ARSB , Arylsulfatase B; AAV, Adeno-associated virus; BDD, B domain-deleted; G6PC, glucose 6 phosphatase; UGT1A1, uridine diphosphoglucuronosyl transferase 1A1.


Delivery Tools (Vectors) With Advantages and Disadvantages for Each


Several gene delivery tools are available to transfer a transgene expression cassette to hepatocytes. These include both viral and nonviral vectors ( Table 33.5 ). The AAV vector platform is currently the most popular platform for liver gene transfer, although recent advances in manufacturing and encouraging results in animal models of hemophilia with lentiviral vectors have been documented. Owing to advances in the technology and potential benefits in terms of lack of preexisting immunity and theoretical ability to redose, nonviral delivery methods have recently gained attention as attractive tools for in vivo gene transfer to the liver. Both lentiviral vectors and nonviral delivery methods are currently being tested in animal models as tools for liver gene transfer for diseases like hemophilia and liver metabolic diseases, respectively.



Table 33.5

Main Liver Gene Delivery Tools Currently in Development, Pros and Cons




















Vector Pros Cons
Nonviral vectors (based on nanoparticles) Easy to manufacture; can accommodate large DNA fragments; no preexisting immunity; repeated dosing theoretically possible. Lower efficiency compared with viral vectors; nuclear transport of genetic payload; persistence of transgene expression.
Lentiviral vectors Low preexisting humoral immunity; persistence of transgene expression in dividing cells; induction of tolerance to the transgene. Can transduce immune cells (dendritic cells, etc.); integrational mutagenesis; manufacturing can be challenging.
Adeno-associated virus vectors Target the liver efficiently; can be manufactured in large amounts; do not integrate efficiently into the host genome; induction of tolerance to the transgene. Preexisting immunity to the vector capsid; transgene expression does not persist in growing liver; vector readministration is challenging.

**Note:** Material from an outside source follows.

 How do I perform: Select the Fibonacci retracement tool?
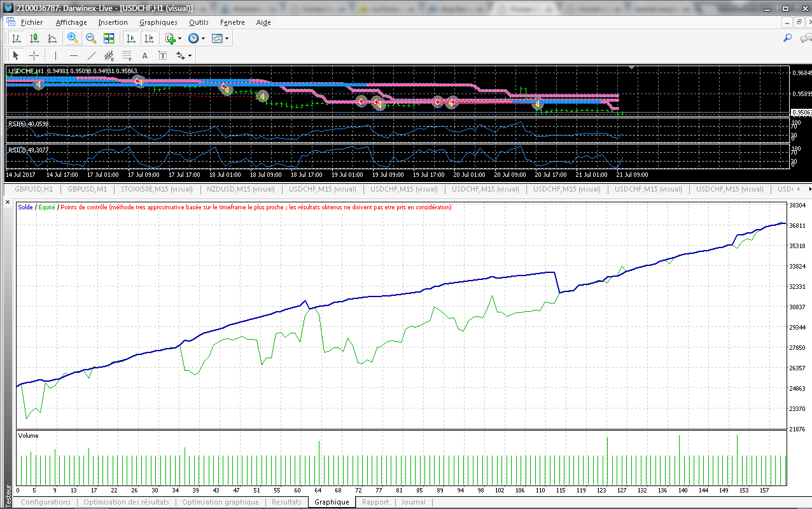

Advantages and Disadvantages of Different Gene Therapy Approaches (Gene Repair, Gene Addition, Gene Editing, Homologous Recombination, Nucleases, Promotorless)


For interpretation of clinical and preclinical studies as well as for discussing GT as a curative treatment for an LBMD, it is important to evaluate GT disease specifically and to differentiate between the multiple options of GT that have been described so far ( Figure 33.1 ). For this, it is also important to be aware of the stage of transition from preclinical to clinical applications for different methods. Next, we describe the methods that are already used in clinical studies or closest to this or that are the most important/innovative. Figure 33.1 gives an overview for this.




Fig. 33.1


Combination of different gene therapy approaches. As described in the text, a gene therapy (GT) approach is a combination of different aspects. (1) GT can be realized in vivo or in vitro , and (2) different possibilities for application of template DNA are possible, (3) the architecture of the template DNA can be different, and (4) GT can be assisted by nucleases. Further different ways of administration can be chosen. Different combinations of these aspects are possible and result in four main groups: GT with random integration, episomal GT, GT with targeted integration, and gene silencing.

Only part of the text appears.